*** Block opens ***
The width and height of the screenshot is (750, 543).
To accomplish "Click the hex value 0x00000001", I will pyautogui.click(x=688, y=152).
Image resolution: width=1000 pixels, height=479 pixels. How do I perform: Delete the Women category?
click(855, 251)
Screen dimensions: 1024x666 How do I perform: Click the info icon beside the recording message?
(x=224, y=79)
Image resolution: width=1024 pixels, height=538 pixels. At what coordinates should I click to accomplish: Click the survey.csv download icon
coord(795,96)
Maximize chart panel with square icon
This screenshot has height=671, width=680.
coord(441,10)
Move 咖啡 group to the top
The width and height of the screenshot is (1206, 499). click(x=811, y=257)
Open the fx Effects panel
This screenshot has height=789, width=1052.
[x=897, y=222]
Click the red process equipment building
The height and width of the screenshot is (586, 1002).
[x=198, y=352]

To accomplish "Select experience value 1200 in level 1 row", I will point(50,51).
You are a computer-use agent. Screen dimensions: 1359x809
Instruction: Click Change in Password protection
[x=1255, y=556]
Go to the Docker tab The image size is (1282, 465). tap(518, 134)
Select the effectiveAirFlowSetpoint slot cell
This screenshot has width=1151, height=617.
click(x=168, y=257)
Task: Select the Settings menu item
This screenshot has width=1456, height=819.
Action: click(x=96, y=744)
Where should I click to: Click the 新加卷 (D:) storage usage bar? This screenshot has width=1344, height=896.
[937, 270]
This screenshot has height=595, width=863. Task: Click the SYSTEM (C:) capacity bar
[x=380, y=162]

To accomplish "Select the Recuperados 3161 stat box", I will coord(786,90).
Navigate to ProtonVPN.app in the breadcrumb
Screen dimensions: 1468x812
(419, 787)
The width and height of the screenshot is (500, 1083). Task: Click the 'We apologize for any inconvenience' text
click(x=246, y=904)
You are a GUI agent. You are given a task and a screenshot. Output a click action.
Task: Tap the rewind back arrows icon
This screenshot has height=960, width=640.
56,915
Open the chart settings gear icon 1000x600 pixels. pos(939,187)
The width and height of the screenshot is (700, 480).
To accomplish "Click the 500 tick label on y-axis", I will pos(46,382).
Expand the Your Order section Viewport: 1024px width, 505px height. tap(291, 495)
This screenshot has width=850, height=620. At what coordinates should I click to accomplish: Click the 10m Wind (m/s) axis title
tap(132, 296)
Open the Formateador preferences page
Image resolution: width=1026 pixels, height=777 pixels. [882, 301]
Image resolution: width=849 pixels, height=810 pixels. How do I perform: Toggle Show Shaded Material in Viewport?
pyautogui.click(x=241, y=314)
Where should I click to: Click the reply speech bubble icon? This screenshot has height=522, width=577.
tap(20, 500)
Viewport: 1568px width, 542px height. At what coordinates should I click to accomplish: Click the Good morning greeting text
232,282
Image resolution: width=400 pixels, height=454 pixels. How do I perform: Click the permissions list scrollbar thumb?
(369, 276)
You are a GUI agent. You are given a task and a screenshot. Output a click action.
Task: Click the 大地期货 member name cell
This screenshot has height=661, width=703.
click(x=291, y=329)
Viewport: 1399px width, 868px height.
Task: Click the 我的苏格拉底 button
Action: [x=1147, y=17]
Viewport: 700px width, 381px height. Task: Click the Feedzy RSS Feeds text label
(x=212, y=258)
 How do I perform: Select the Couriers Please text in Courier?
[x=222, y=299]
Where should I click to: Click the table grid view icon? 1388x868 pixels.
*** Block closes ***
How to complete this task: Could you transcribe the records in full, exactly?

Exercise result:
The width and height of the screenshot is (750, 543).
To accomplish "Click the hex value 0x00000001", I will pyautogui.click(x=688, y=152).
Image resolution: width=1000 pixels, height=479 pixels. How do I perform: Delete the Women category?
click(855, 251)
Screen dimensions: 1024x666 How do I perform: Click the info icon beside the recording message?
(x=224, y=79)
Image resolution: width=1024 pixels, height=538 pixels. At what coordinates should I click to accomplish: Click the survey.csv download icon
coord(795,96)
Maximize chart panel with square icon
This screenshot has height=671, width=680.
coord(441,10)
Move 咖啡 group to the top
The width and height of the screenshot is (1206, 499). click(x=811, y=257)
Open the fx Effects panel
This screenshot has height=789, width=1052.
[x=897, y=222]
Click the red process equipment building
The height and width of the screenshot is (586, 1002).
[x=198, y=352]

To accomplish "Select experience value 1200 in level 1 row", I will point(50,51).
You are a computer-use agent. Screen dimensions: 1359x809
Instruction: Click Change in Password protection
[x=1255, y=556]
Go to the Docker tab The image size is (1282, 465). tap(518, 134)
Select the effectiveAirFlowSetpoint slot cell
This screenshot has width=1151, height=617.
click(x=168, y=257)
Task: Select the Settings menu item
This screenshot has width=1456, height=819.
Action: click(x=96, y=744)
Where should I click to: Click the 新加卷 (D:) storage usage bar? This screenshot has width=1344, height=896.
[937, 270]
This screenshot has height=595, width=863. Task: Click the SYSTEM (C:) capacity bar
[x=380, y=162]

To accomplish "Select the Recuperados 3161 stat box", I will coord(786,90).
Navigate to ProtonVPN.app in the breadcrumb
Screen dimensions: 1468x812
(419, 787)
The width and height of the screenshot is (500, 1083). Task: Click the 'We apologize for any inconvenience' text
click(x=246, y=904)
You are a GUI agent. You are given a task and a screenshot. Output a click action.
Task: Tap the rewind back arrows icon
This screenshot has height=960, width=640.
56,915
Open the chart settings gear icon 1000x600 pixels. pos(939,187)
The width and height of the screenshot is (700, 480).
To accomplish "Click the 500 tick label on y-axis", I will pos(46,382).
Expand the Your Order section Viewport: 1024px width, 505px height. tap(291, 495)
This screenshot has width=850, height=620. At what coordinates should I click to accomplish: Click the 10m Wind (m/s) axis title
tap(132, 296)
Open the Formateador preferences page
Image resolution: width=1026 pixels, height=777 pixels. [882, 301]
Image resolution: width=849 pixels, height=810 pixels. How do I perform: Toggle Show Shaded Material in Viewport?
pyautogui.click(x=241, y=314)
Where should I click to: Click the reply speech bubble icon? This screenshot has height=522, width=577.
tap(20, 500)
Viewport: 1568px width, 542px height. At what coordinates should I click to accomplish: Click the Good morning greeting text
232,282
Image resolution: width=400 pixels, height=454 pixels. How do I perform: Click the permissions list scrollbar thumb?
(369, 276)
You are a GUI agent. You are given a task and a screenshot. Output a click action.
Task: Click the 大地期货 member name cell
This screenshot has height=661, width=703.
click(x=291, y=329)
Viewport: 1399px width, 868px height.
Task: Click the 我的苏格拉底 button
Action: [x=1147, y=17]
Viewport: 700px width, 381px height. Task: Click the Feedzy RSS Feeds text label
(x=212, y=258)
 How do I perform: Select the Couriers Please text in Courier?
[x=222, y=299]
Where should I click to: Click the table grid view icon? 1388x868 pixels.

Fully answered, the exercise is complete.